** Opening Record excerpts block **

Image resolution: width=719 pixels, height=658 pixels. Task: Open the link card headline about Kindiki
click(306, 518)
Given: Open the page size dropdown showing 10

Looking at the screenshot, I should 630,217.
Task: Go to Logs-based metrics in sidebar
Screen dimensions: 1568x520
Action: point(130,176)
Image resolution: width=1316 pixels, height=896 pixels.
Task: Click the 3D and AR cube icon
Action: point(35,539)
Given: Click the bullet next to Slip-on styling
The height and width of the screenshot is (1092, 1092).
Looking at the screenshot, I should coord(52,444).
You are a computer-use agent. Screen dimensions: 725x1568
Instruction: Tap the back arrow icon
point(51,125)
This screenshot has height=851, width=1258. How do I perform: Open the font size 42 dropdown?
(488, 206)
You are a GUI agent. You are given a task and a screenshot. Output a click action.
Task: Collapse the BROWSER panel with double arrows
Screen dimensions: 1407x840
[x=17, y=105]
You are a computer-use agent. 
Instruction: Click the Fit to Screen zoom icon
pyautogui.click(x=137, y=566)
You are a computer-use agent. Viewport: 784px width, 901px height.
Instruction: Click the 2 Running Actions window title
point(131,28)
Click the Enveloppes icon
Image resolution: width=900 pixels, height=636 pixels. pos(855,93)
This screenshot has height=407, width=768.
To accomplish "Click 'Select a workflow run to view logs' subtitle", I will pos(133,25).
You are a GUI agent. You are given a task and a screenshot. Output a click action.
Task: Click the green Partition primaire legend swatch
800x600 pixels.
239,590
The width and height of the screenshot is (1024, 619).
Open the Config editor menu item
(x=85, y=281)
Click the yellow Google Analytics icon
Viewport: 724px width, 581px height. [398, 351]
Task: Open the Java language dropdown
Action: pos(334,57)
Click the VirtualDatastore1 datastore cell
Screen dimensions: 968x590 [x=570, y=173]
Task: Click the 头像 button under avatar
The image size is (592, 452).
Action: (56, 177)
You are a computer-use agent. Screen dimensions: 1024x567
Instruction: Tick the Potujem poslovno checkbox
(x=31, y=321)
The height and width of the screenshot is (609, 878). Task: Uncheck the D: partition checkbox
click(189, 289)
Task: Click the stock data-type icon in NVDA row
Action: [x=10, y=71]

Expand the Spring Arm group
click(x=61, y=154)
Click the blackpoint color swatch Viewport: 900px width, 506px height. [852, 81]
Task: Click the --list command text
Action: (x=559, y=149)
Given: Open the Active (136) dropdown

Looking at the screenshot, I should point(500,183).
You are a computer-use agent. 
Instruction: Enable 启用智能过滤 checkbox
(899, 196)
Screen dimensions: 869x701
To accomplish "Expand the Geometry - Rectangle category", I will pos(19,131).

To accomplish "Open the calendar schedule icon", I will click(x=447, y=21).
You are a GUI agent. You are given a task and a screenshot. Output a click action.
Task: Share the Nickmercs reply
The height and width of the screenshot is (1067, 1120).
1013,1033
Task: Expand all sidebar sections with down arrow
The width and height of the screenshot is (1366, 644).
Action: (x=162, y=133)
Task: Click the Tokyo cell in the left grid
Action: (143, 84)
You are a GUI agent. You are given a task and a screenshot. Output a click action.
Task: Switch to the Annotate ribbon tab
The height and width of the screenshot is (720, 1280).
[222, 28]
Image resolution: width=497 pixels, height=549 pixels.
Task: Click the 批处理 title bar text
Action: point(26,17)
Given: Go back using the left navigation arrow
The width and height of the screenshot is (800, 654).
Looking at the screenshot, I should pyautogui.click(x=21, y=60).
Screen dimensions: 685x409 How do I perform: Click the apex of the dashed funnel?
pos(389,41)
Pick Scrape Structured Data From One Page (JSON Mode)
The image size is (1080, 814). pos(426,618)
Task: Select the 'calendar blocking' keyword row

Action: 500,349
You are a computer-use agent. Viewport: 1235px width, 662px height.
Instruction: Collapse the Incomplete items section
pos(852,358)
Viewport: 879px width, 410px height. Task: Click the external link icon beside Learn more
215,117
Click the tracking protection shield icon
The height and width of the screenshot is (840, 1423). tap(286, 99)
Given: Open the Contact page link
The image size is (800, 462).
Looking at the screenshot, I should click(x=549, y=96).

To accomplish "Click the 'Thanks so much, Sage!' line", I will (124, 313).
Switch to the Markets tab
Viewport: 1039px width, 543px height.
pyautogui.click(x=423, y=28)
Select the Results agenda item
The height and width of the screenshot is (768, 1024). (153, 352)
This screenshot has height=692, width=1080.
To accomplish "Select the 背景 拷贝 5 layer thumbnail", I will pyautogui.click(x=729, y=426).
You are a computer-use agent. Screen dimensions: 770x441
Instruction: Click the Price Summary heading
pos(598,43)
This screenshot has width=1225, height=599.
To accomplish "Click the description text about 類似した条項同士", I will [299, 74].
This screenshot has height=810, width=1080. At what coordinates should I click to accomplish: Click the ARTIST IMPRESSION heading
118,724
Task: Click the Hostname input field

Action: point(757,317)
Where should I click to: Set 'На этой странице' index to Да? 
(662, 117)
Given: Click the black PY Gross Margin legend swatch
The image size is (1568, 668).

** Closing Record excerpts block **

- Work order
From the first line down to the last, give the records again exactly.

- Written reply
Image resolution: width=719 pixels, height=658 pixels. Task: Open the link card headline about Kindiki
click(306, 518)
Given: Open the page size dropdown showing 10

Looking at the screenshot, I should 630,217.
Task: Go to Logs-based metrics in sidebar
Screen dimensions: 1568x520
Action: point(130,176)
Image resolution: width=1316 pixels, height=896 pixels.
Task: Click the 3D and AR cube icon
Action: point(35,539)
Given: Click the bullet next to Slip-on styling
The height and width of the screenshot is (1092, 1092).
Looking at the screenshot, I should coord(52,444).
You are a computer-use agent. Screen dimensions: 725x1568
Instruction: Tap the back arrow icon
point(51,125)
This screenshot has height=851, width=1258. How do I perform: Open the font size 42 dropdown?
(488, 206)
You are a GUI agent. You are given a task and a screenshot. Output a click action.
Task: Collapse the BROWSER panel with double arrows
Screen dimensions: 1407x840
[x=17, y=105]
You are a computer-use agent. 
Instruction: Click the Fit to Screen zoom icon
pyautogui.click(x=137, y=566)
You are a computer-use agent. Viewport: 784px width, 901px height.
Instruction: Click the 2 Running Actions window title
point(131,28)
Click the Enveloppes icon
Image resolution: width=900 pixels, height=636 pixels. pos(855,93)
This screenshot has height=407, width=768.
To accomplish "Click 'Select a workflow run to view logs' subtitle", I will pos(133,25).
You are a GUI agent. You are given a task and a screenshot. Output a click action.
Task: Click the green Partition primaire legend swatch
800x600 pixels.
239,590
The width and height of the screenshot is (1024, 619).
Open the Config editor menu item
(x=85, y=281)
Click the yellow Google Analytics icon
Viewport: 724px width, 581px height. [398, 351]
Task: Open the Java language dropdown
Action: pos(334,57)
Click the VirtualDatastore1 datastore cell
Screen dimensions: 968x590 [x=570, y=173]
Task: Click the 头像 button under avatar
The image size is (592, 452).
Action: (56, 177)
You are a computer-use agent. Screen dimensions: 1024x567
Instruction: Tick the Potujem poslovno checkbox
(x=31, y=321)
The height and width of the screenshot is (609, 878). Task: Uncheck the D: partition checkbox
click(189, 289)
Task: Click the stock data-type icon in NVDA row
Action: [x=10, y=71]

Expand the Spring Arm group
click(x=61, y=154)
Click the blackpoint color swatch Viewport: 900px width, 506px height. [852, 81]
Task: Click the --list command text
Action: (x=559, y=149)
Given: Open the Active (136) dropdown

Looking at the screenshot, I should point(500,183).
You are a computer-use agent. 
Instruction: Enable 启用智能过滤 checkbox
(899, 196)
Screen dimensions: 869x701
To accomplish "Expand the Geometry - Rectangle category", I will pos(19,131).

To accomplish "Open the calendar schedule icon", I will click(x=447, y=21).
You are a GUI agent. You are given a task and a screenshot. Output a click action.
Task: Share the Nickmercs reply
The height and width of the screenshot is (1067, 1120).
1013,1033
Task: Expand all sidebar sections with down arrow
The width and height of the screenshot is (1366, 644).
Action: (x=162, y=133)
Task: Click the Tokyo cell in the left grid
Action: (143, 84)
You are a GUI agent. You are given a task and a screenshot. Output a click action.
Task: Switch to the Annotate ribbon tab
The height and width of the screenshot is (720, 1280).
[222, 28]
Image resolution: width=497 pixels, height=549 pixels.
Task: Click the 批处理 title bar text
Action: point(26,17)
Given: Go back using the left navigation arrow
The width and height of the screenshot is (800, 654).
Looking at the screenshot, I should pyautogui.click(x=21, y=60).
Screen dimensions: 685x409 How do I perform: Click the apex of the dashed funnel?
pos(389,41)
Pick Scrape Structured Data From One Page (JSON Mode)
The image size is (1080, 814). pos(426,618)
Task: Select the 'calendar blocking' keyword row

Action: 500,349
You are a computer-use agent. Viewport: 1235px width, 662px height.
Instruction: Collapse the Incomplete items section
pos(852,358)
Viewport: 879px width, 410px height. Task: Click the external link icon beside Learn more
215,117
Click the tracking protection shield icon
The height and width of the screenshot is (840, 1423). tap(286, 99)
Given: Open the Contact page link
The image size is (800, 462).
Looking at the screenshot, I should click(x=549, y=96).

To accomplish "Click the 'Thanks so much, Sage!' line", I will (124, 313).
Switch to the Markets tab
Viewport: 1039px width, 543px height.
pyautogui.click(x=423, y=28)
Select the Results agenda item
The height and width of the screenshot is (768, 1024). (153, 352)
This screenshot has height=692, width=1080.
To accomplish "Select the 背景 拷贝 5 layer thumbnail", I will pyautogui.click(x=729, y=426).
You are a computer-use agent. Screen dimensions: 770x441
Instruction: Click the Price Summary heading
pos(598,43)
This screenshot has width=1225, height=599.
To accomplish "Click the description text about 類似した条項同士", I will [299, 74].
This screenshot has height=810, width=1080. At what coordinates should I click to accomplish: Click the ARTIST IMPRESSION heading
118,724
Task: Click the Hostname input field

Action: point(757,317)
Where should I click to: Set 'На этой странице' index to Да? 
(662, 117)
Given: Click the black PY Gross Margin legend swatch
The image size is (1568, 668).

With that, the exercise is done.